* _Set exercise_
Copy the records below, swapping "Where is" for "Where can I find" wherever it occurs and leaving all other text as it is.

[Dataset rows]
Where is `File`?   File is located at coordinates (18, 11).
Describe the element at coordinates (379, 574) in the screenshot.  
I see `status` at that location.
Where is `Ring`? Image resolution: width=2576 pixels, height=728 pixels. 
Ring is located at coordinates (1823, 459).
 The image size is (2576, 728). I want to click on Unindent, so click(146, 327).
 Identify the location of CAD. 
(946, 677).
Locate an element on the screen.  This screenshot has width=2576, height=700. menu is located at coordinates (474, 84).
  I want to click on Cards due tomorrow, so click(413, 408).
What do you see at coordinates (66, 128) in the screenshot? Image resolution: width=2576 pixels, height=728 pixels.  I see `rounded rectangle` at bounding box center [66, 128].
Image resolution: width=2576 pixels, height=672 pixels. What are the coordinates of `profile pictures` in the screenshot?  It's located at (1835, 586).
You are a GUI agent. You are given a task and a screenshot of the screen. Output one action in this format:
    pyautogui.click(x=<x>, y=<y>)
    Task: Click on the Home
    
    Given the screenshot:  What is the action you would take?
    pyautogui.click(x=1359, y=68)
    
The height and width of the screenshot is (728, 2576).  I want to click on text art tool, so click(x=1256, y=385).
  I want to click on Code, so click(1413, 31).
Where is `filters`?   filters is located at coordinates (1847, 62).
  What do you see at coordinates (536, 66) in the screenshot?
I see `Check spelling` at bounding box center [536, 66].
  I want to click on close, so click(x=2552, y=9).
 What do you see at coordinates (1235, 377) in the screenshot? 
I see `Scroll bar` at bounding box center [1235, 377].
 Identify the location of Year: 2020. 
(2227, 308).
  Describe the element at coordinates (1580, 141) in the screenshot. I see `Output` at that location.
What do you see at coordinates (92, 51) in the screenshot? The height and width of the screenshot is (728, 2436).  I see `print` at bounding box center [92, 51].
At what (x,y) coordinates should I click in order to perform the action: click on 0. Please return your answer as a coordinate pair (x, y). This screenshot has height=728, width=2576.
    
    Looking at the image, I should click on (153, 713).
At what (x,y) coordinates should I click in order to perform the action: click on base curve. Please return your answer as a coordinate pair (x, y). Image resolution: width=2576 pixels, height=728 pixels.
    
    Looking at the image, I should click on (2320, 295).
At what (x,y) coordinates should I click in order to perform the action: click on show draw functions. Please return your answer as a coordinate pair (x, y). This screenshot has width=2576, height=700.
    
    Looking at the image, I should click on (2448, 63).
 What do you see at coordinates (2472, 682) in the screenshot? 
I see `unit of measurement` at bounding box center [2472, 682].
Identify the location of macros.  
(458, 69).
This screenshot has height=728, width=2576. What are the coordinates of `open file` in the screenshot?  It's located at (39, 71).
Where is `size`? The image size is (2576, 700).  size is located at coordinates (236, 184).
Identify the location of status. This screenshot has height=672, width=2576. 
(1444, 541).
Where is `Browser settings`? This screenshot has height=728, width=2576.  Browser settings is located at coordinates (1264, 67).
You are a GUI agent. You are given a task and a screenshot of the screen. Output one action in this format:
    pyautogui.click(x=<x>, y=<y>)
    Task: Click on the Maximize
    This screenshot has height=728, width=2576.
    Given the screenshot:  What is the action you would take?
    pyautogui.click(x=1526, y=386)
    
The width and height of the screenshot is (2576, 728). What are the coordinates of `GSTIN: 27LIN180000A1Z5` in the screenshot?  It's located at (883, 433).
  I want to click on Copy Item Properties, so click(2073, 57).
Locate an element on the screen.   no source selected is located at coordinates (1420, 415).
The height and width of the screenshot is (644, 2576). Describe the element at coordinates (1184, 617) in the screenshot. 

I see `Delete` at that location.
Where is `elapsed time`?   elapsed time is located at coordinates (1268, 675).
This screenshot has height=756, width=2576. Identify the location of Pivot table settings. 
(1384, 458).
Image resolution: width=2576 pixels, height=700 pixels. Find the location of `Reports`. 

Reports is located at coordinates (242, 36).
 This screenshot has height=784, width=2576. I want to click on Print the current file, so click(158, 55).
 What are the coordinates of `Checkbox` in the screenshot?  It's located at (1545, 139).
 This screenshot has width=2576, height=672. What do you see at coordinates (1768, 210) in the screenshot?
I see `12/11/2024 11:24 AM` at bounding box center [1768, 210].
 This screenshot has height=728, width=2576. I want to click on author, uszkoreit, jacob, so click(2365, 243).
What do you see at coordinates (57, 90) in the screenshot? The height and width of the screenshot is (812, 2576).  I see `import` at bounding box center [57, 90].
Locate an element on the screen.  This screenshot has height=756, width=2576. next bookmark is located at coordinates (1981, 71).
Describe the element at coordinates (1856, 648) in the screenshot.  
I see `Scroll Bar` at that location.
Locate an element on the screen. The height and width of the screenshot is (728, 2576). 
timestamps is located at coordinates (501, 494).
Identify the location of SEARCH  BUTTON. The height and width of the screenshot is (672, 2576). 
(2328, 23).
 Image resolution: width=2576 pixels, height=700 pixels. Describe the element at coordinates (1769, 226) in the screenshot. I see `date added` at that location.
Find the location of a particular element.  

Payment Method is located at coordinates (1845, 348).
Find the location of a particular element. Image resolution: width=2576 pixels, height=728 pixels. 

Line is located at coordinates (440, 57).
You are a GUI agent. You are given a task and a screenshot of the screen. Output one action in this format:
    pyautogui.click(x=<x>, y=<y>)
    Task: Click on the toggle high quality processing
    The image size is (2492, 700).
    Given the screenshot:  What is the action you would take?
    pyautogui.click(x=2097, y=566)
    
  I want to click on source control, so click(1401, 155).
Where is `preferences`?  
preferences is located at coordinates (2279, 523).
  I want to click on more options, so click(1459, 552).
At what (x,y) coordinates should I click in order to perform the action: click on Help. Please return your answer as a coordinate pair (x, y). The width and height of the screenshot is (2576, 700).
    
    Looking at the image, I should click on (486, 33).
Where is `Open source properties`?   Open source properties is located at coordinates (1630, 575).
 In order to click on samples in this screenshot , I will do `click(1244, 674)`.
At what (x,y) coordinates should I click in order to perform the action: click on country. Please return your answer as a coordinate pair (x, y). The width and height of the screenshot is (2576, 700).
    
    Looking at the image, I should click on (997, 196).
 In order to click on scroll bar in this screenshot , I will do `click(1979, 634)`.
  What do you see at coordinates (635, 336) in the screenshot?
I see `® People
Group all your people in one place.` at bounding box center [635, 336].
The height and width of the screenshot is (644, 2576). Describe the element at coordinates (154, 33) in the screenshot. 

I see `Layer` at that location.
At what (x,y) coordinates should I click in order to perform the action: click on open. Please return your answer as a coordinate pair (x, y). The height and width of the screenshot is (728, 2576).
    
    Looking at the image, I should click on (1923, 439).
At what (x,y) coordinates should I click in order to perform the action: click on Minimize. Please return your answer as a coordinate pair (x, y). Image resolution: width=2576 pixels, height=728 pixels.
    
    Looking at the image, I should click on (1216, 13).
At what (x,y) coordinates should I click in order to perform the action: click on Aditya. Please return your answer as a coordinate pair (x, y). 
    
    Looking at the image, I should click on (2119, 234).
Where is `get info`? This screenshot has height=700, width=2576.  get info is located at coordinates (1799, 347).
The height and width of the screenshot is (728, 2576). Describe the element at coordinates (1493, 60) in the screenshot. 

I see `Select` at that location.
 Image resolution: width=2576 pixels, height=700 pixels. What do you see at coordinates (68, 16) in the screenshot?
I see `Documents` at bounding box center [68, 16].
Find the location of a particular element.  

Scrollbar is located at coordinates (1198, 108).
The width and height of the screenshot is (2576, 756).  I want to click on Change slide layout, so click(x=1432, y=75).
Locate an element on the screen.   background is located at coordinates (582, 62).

* _Answer_
Where can I find `File`?   File is located at coordinates (18, 11).
Describe the element at coordinates (379, 574) in the screenshot.  
I see `status` at that location.
Where can I find `Ring`? Image resolution: width=2576 pixels, height=728 pixels. 
Ring is located at coordinates (1823, 459).
 The image size is (2576, 728). I want to click on Unindent, so click(146, 327).
 Identify the location of CAD. 
(946, 677).
Locate an element on the screen.  This screenshot has width=2576, height=700. menu is located at coordinates (474, 84).
  I want to click on Cards due tomorrow, so click(413, 408).
What do you see at coordinates (66, 128) in the screenshot? Image resolution: width=2576 pixels, height=728 pixels.  I see `rounded rectangle` at bounding box center [66, 128].
Image resolution: width=2576 pixels, height=672 pixels. What are the coordinates of `profile pictures` in the screenshot?  It's located at (1835, 586).
You are a GUI agent. You are given a task and a screenshot of the screen. Output one action in this format:
    pyautogui.click(x=<x>, y=<y>)
    Task: Click on the Home
    
    Given the screenshot:  What is the action you would take?
    pyautogui.click(x=1359, y=68)
    
The height and width of the screenshot is (728, 2576).  I want to click on text art tool, so click(x=1256, y=385).
  I want to click on Code, so click(1413, 31).
Where can I find `filters`?   filters is located at coordinates (1847, 62).
  What do you see at coordinates (536, 66) in the screenshot?
I see `Check spelling` at bounding box center [536, 66].
  I want to click on close, so click(x=2552, y=9).
 What do you see at coordinates (1235, 377) in the screenshot? 
I see `Scroll bar` at bounding box center [1235, 377].
 Identify the location of Year: 2020. 
(2227, 308).
  Describe the element at coordinates (1580, 141) in the screenshot. I see `Output` at that location.
What do you see at coordinates (92, 51) in the screenshot? The height and width of the screenshot is (728, 2436).  I see `print` at bounding box center [92, 51].
At what (x,y) coordinates should I click in order to perform the action: click on 0. Please return your answer as a coordinate pair (x, y). This screenshot has height=728, width=2576.
    
    Looking at the image, I should click on (153, 713).
At what (x,y) coordinates should I click in order to perform the action: click on base curve. Please return your answer as a coordinate pair (x, y). Image resolution: width=2576 pixels, height=728 pixels.
    
    Looking at the image, I should click on (2320, 295).
At what (x,y) coordinates should I click in order to perform the action: click on show draw functions. Please return your answer as a coordinate pair (x, y). This screenshot has width=2576, height=700.
    
    Looking at the image, I should click on (2448, 63).
 What do you see at coordinates (2472, 682) in the screenshot? 
I see `unit of measurement` at bounding box center [2472, 682].
Identify the location of macros.  
(458, 69).
This screenshot has height=728, width=2576. What are the coordinates of `open file` in the screenshot?  It's located at (39, 71).
Where can I find `size`? The image size is (2576, 700).  size is located at coordinates (236, 184).
Identify the location of status. This screenshot has height=672, width=2576. 
(1444, 541).
Where can I find `Browser settings`? This screenshot has height=728, width=2576.  Browser settings is located at coordinates (1264, 67).
You are a GUI agent. You are given a task and a screenshot of the screen. Output one action in this format:
    pyautogui.click(x=<x>, y=<y>)
    Task: Click on the Maximize
    This screenshot has height=728, width=2576.
    Given the screenshot:  What is the action you would take?
    pyautogui.click(x=1526, y=386)
    
The width and height of the screenshot is (2576, 728). What are the coordinates of `GSTIN: 27LIN180000A1Z5` in the screenshot?  It's located at (883, 433).
  I want to click on Copy Item Properties, so click(2073, 57).
Locate an element on the screen.   no source selected is located at coordinates (1420, 415).
The height and width of the screenshot is (644, 2576). Describe the element at coordinates (1184, 617) in the screenshot. 

I see `Delete` at that location.
Where can I find `elapsed time`?   elapsed time is located at coordinates (1268, 675).
This screenshot has height=756, width=2576. Identify the location of Pivot table settings. 
(1384, 458).
Image resolution: width=2576 pixels, height=700 pixels. Find the location of `Reports`. 

Reports is located at coordinates (242, 36).
 This screenshot has height=784, width=2576. I want to click on Print the current file, so click(158, 55).
 What are the coordinates of `Checkbox` in the screenshot?  It's located at (1545, 139).
 This screenshot has width=2576, height=672. What do you see at coordinates (1768, 210) in the screenshot?
I see `12/11/2024 11:24 AM` at bounding box center [1768, 210].
 This screenshot has height=728, width=2576. I want to click on author, uszkoreit, jacob, so click(2365, 243).
What do you see at coordinates (57, 90) in the screenshot? The height and width of the screenshot is (812, 2576).  I see `import` at bounding box center [57, 90].
Locate an element on the screen.  This screenshot has height=756, width=2576. next bookmark is located at coordinates (1981, 71).
Describe the element at coordinates (1856, 648) in the screenshot.  
I see `Scroll Bar` at that location.
Locate an element on the screen. The height and width of the screenshot is (728, 2576). 
timestamps is located at coordinates (501, 494).
Identify the location of SEARCH  BUTTON. The height and width of the screenshot is (672, 2576). 
(2328, 23).
 Image resolution: width=2576 pixels, height=700 pixels. Describe the element at coordinates (1769, 226) in the screenshot. I see `date added` at that location.
Find the location of a particular element.  

Payment Method is located at coordinates (1845, 348).
Find the location of a particular element. Image resolution: width=2576 pixels, height=728 pixels. 

Line is located at coordinates (440, 57).
You are a GUI agent. You are given a task and a screenshot of the screen. Output one action in this format:
    pyautogui.click(x=<x>, y=<y>)
    Task: Click on the toggle high quality processing
    The image size is (2492, 700).
    Given the screenshot:  What is the action you would take?
    pyautogui.click(x=2097, y=566)
    
  I want to click on source control, so click(1401, 155).
Where can I find `preferences`?  
preferences is located at coordinates (2279, 523).
  I want to click on more options, so click(1459, 552).
At what (x,y) coordinates should I click in order to perform the action: click on Help. Please return your answer as a coordinate pair (x, y). The width and height of the screenshot is (2576, 700).
    
    Looking at the image, I should click on (486, 33).
Where can I find `Open source properties`?   Open source properties is located at coordinates (1630, 575).
 In order to click on samples in this screenshot , I will do `click(1244, 674)`.
At what (x,y) coordinates should I click in order to perform the action: click on country. Please return your answer as a coordinate pair (x, y). The width and height of the screenshot is (2576, 700).
    
    Looking at the image, I should click on (997, 196).
 In order to click on scroll bar in this screenshot , I will do `click(1979, 634)`.
  What do you see at coordinates (635, 336) in the screenshot?
I see `® People
Group all your people in one place.` at bounding box center [635, 336].
The height and width of the screenshot is (644, 2576). Describe the element at coordinates (154, 33) in the screenshot. 

I see `Layer` at that location.
At what (x,y) coordinates should I click in order to perform the action: click on open. Please return your answer as a coordinate pair (x, y). The height and width of the screenshot is (728, 2576).
    
    Looking at the image, I should click on (1923, 439).
At what (x,y) coordinates should I click in order to perform the action: click on Minimize. Please return your answer as a coordinate pair (x, y). Image resolution: width=2576 pixels, height=728 pixels.
    
    Looking at the image, I should click on (1216, 13).
At what (x,y) coordinates should I click in order to perform the action: click on Aditya. Please return your answer as a coordinate pair (x, y). 
    
    Looking at the image, I should click on (2119, 234).
Where can I find `get info`? This screenshot has height=700, width=2576.  get info is located at coordinates (1799, 347).
The height and width of the screenshot is (728, 2576). Describe the element at coordinates (1493, 60) in the screenshot. 

I see `Select` at that location.
 Image resolution: width=2576 pixels, height=700 pixels. What do you see at coordinates (68, 16) in the screenshot?
I see `Documents` at bounding box center [68, 16].
Find the location of a particular element.  

Scrollbar is located at coordinates (1198, 108).
The width and height of the screenshot is (2576, 756).  I want to click on Change slide layout, so click(x=1432, y=75).
Locate an element on the screen.   background is located at coordinates (582, 62).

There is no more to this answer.